Robert P. Anex: University researchers can help by developing alternative crops, cropping systems and management practices. Industry can help by alleviating risk through contracts that provide farmers with ways to recover costs over the first few years of production of demand disappears or distaster strikes. Government can make the biggest impact by "levelling the playing field" with the commodity crops that are competing for production capacity. Grains such as corn benefit from a range of government programs that reduce farmer risk of production while perennial crops do not have similar programs. There is also an opportunity for policies to pay farmers for the superior environmental services that some biomass feedstock crops may provide, such as carbon sequestration, soil conservation and water quality improvements.

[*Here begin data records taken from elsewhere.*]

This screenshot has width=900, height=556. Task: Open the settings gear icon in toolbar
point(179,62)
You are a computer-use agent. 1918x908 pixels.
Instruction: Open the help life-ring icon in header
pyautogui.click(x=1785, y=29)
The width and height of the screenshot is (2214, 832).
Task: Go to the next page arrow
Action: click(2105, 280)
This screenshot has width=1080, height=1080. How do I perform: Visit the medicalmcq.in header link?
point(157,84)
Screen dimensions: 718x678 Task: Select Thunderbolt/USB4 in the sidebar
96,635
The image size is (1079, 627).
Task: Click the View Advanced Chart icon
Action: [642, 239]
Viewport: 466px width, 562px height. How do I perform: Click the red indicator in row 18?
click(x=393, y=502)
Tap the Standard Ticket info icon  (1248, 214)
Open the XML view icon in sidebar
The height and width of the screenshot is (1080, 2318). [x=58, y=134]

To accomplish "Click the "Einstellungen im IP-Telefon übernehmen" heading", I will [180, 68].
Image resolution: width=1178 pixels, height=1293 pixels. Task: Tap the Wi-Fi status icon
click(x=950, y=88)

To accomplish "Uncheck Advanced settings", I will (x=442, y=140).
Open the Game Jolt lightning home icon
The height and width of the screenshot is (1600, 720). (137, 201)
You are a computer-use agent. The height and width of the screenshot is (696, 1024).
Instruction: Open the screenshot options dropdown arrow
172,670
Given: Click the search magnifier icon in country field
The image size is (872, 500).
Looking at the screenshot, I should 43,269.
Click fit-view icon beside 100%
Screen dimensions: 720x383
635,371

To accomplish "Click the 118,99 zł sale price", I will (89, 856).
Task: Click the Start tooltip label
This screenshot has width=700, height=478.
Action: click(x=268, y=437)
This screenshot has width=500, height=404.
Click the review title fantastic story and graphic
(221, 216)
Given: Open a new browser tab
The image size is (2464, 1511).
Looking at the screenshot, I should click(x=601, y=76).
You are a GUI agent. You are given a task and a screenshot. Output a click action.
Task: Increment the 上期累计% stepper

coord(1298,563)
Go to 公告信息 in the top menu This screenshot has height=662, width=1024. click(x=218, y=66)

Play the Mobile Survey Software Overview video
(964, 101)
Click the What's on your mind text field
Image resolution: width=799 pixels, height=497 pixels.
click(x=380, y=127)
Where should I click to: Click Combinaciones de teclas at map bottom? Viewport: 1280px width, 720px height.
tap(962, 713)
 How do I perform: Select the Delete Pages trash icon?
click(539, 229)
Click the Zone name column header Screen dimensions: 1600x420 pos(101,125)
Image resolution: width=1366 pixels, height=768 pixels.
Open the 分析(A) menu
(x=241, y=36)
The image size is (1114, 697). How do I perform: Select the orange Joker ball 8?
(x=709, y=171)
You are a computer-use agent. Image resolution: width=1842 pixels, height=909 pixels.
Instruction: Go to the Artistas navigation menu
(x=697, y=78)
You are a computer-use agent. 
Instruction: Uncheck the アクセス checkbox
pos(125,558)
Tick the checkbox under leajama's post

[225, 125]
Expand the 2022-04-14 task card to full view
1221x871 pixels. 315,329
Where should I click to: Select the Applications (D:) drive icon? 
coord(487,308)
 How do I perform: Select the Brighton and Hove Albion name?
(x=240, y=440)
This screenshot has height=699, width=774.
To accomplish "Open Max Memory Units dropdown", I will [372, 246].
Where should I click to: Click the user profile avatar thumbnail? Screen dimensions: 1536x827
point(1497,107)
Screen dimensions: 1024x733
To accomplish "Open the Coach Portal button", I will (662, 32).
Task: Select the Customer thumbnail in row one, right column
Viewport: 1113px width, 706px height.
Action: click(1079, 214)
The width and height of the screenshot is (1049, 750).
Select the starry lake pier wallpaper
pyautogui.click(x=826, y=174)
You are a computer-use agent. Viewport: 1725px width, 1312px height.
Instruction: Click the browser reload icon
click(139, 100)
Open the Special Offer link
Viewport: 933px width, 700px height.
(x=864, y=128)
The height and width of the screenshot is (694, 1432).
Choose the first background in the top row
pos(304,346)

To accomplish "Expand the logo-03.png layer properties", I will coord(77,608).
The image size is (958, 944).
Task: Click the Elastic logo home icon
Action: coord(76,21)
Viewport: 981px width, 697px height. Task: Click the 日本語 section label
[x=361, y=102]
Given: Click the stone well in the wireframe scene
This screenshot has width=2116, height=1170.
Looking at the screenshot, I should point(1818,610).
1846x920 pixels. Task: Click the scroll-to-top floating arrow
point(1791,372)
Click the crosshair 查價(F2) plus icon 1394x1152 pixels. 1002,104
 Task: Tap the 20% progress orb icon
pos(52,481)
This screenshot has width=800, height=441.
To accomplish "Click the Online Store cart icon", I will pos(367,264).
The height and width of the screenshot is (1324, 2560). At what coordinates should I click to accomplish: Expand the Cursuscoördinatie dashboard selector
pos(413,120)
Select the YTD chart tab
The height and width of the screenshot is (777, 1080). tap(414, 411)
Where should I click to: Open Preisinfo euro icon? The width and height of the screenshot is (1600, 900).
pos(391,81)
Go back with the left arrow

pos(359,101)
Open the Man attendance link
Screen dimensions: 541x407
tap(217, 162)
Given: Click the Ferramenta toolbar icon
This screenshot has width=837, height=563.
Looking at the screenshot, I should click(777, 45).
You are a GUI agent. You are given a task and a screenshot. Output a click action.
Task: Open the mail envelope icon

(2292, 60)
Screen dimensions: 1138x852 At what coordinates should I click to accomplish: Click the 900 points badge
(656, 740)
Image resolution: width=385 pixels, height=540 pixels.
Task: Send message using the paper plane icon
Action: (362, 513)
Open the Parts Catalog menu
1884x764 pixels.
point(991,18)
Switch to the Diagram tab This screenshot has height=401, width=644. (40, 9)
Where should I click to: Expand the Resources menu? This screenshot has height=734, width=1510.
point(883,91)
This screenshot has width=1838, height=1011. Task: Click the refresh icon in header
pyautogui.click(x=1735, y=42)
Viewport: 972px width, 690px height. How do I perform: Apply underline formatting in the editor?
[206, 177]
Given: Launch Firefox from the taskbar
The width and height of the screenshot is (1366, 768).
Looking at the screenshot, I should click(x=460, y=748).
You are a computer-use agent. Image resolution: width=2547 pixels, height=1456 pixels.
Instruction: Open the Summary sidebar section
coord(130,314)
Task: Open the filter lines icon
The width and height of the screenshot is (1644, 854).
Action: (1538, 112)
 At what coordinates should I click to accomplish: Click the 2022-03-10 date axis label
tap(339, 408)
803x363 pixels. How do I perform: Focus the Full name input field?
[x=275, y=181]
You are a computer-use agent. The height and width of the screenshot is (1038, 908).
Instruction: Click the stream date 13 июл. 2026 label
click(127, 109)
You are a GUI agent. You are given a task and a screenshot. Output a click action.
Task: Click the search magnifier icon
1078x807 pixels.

Question from Jeffrey Brainard, Chronicle of Higher Education: For cellulosic ethanol to be economically competitive, won't crops need to be grown at high yields near ethanol refineries in order to avoid adding prohibitively expensive transportation costs? What is the scale of this challenge?
Robert P. Anex: The economics of cellulosic ethanol (like any commodity) depend heavily on feedstock cost. Yield is very important as are transportation distance and efficient storage. How big of a challenge this is depends on the scale of production. We have some feedstock, like wood waste, that is already concentrated and produced at a central location - so the challenge there is small. If one imagines very large amounts of biofuel made from low-density plant material that is vulnerable to weather, this is a very significant challenge indeed.
Question from Jeffrey Brainard, Chronicle of Higher Education: What’s the risk that we might clear forests, or at least halt re-forestation efforts, both in America and abroad, to produce biofuels, and in so doing, reduce the sequestration of atmospheric carbon dioxide as biomass?
Robert P. Anex: The risk is very real. I believe the impact of the world demand for biodiesel and its impact on palm-oil production in Asia and SE Asia are well documented. There have been very large amounts of forest removed to plan palm-kernel plantations. The amount of carbon released in that transition from old forest to plantation is more than the use of biodiesel instead of petroleum diesel will make up in hundreds of years.
We need to be careful about how we make biofuels and where. The very first thing we need to do as we pursue biofuels is reduce our use of fossil energy. The greenest Joule of energy is the one that we never use!
Question from Jeffrey Brainard, Chronicle of Higher Education: To what extent do biofuels have the potential to earn universities big bucks from patenting and licensing inventions? Some experts say that to produce biofuels economically will require a combination of incremental advances in industrial techniques, but there might be no individual economic blockbuster. How do you see this?
Robert P. Anex: I think there is good potential for universities to realize significant income by patenting and licensing technology in this area - even if that is the result of only incremental advances - because this will be a very large industry. If there were to be a blockbuster discovery, I would not like to see the societal benefit of that limited by overly restrictive licensing.
Jeffrey Brainard (Moderator):
That concludes today's discussion. Thank you to Mr. Anex and to everyone who participated. Good day.